From the material below, return exactly the lines starting at the one that holds "Viewport: 487px width, 277px" and ending at the one that holds "691x418 pixels.". Pictures stay out of the answer.
═══ Records for this exercise ═══
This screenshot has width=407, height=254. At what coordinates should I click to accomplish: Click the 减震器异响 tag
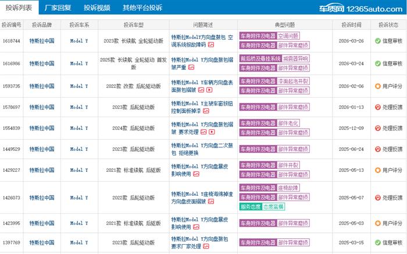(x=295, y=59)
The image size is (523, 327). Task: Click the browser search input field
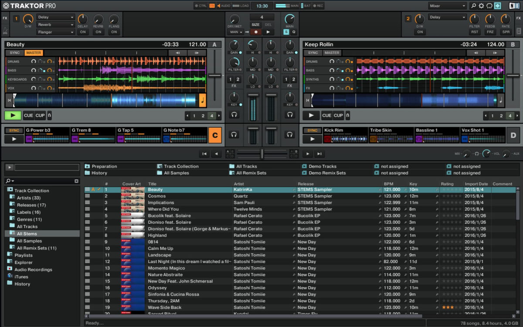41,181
═══
═══ Records for this exercise ═══
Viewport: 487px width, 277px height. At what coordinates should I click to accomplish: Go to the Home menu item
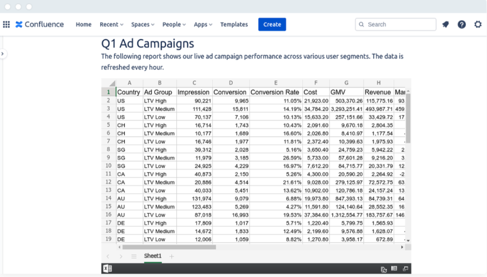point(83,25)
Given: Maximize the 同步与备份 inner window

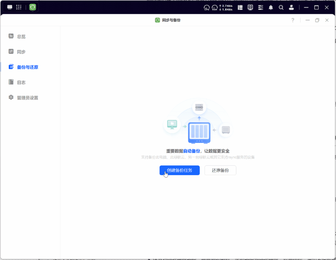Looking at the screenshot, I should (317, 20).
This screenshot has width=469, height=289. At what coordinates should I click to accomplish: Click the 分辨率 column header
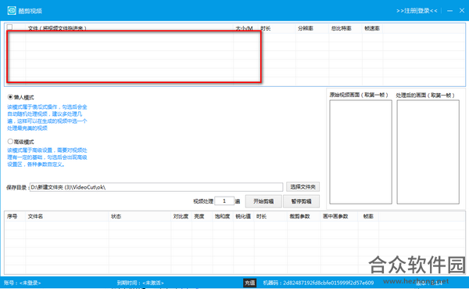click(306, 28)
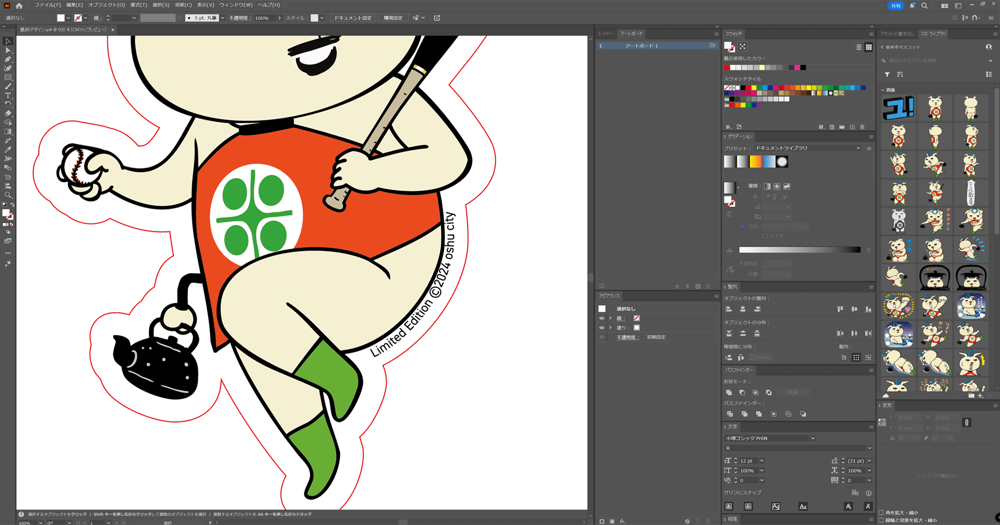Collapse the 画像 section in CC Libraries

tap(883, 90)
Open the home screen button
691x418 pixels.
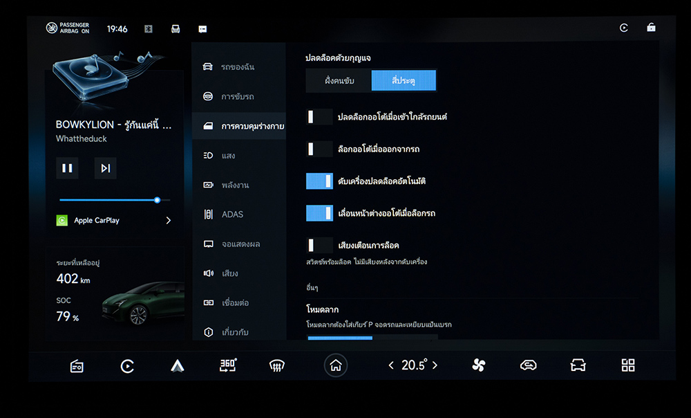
═══
## Solution for this task
Viewport: 487px width, 277px height. At what coordinates should I click to accomplish: Go to the Home menu item
point(83,25)
Given: Maximize the 同步与备份 inner window

Looking at the screenshot, I should (317, 20).
This screenshot has width=469, height=289. At what coordinates should I click to accomplish: Click the 分辨率 column header
click(306, 28)
Collapse the 画像 section in CC Libraries

tap(883, 90)
Open the home screen button
691x418 pixels.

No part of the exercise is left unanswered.